Please return every line in the following data that includes the string "dropdown".

(Records shown begins)

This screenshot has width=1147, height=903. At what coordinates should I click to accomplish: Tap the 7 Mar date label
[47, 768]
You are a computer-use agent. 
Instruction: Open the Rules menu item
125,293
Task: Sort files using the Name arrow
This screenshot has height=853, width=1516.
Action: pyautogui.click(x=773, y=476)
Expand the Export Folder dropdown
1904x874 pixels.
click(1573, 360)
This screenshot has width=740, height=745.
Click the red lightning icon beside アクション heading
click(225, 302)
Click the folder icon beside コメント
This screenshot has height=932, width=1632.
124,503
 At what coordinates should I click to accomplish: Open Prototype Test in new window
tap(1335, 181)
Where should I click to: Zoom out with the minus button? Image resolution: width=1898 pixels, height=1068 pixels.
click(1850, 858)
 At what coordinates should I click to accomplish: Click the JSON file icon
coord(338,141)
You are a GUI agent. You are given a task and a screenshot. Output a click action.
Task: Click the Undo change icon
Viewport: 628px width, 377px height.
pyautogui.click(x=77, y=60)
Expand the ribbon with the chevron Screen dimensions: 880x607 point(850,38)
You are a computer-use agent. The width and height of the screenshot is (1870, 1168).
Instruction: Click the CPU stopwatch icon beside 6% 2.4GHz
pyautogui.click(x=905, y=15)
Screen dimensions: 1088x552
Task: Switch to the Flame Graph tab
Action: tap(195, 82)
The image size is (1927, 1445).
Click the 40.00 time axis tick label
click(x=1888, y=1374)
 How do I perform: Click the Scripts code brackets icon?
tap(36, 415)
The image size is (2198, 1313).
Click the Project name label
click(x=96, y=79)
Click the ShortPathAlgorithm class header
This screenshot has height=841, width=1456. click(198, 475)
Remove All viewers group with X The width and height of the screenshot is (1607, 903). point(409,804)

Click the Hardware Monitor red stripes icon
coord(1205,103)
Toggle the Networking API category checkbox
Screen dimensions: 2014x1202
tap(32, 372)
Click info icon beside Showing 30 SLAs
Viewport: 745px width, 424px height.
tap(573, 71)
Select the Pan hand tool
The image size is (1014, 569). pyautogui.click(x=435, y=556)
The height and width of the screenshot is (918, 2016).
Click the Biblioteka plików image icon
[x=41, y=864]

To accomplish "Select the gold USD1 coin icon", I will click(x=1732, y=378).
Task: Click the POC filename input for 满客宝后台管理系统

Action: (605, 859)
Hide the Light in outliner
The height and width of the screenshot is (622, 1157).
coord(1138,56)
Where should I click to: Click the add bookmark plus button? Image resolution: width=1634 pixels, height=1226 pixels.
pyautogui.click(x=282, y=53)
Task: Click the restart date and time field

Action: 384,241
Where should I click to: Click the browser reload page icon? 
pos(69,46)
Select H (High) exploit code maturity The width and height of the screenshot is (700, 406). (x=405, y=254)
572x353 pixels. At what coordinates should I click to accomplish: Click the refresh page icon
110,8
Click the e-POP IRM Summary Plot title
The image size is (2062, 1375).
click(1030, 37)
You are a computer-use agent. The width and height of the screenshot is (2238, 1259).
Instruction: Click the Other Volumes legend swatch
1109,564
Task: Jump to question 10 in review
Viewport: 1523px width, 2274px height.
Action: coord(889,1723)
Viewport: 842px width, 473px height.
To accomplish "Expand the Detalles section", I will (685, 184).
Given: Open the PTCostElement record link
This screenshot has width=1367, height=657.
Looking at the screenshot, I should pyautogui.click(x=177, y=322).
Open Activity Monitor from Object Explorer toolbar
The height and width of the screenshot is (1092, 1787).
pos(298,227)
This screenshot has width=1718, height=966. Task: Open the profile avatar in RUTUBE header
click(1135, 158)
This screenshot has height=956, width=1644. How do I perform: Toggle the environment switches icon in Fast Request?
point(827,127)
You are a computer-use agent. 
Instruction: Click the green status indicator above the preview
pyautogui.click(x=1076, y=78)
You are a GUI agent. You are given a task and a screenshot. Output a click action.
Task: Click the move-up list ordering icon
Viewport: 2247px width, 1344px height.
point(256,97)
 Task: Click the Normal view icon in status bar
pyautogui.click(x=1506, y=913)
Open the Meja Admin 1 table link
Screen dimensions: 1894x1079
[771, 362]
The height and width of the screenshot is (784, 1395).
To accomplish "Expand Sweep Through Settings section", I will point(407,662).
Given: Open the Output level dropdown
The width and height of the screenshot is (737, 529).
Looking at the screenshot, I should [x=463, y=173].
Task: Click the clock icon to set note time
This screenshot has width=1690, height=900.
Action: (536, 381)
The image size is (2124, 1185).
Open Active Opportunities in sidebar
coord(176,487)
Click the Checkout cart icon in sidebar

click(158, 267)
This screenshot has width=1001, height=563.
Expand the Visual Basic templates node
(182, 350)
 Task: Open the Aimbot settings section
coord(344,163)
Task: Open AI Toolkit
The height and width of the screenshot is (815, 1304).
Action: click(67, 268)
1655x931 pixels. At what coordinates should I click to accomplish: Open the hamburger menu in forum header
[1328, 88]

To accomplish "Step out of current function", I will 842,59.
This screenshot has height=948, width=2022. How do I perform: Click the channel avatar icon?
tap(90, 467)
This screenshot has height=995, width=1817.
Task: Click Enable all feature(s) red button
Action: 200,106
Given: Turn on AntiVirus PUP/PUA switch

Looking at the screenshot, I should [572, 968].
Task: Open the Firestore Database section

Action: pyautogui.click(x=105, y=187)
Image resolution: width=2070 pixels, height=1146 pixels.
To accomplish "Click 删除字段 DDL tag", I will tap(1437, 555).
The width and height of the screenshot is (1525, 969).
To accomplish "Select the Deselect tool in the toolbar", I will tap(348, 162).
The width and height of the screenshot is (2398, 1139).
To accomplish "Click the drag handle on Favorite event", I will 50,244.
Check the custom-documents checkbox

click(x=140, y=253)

(Records shown ends)

Answer for this exercise:
Expand the Export Folder dropdown
Given: Open the Output level dropdown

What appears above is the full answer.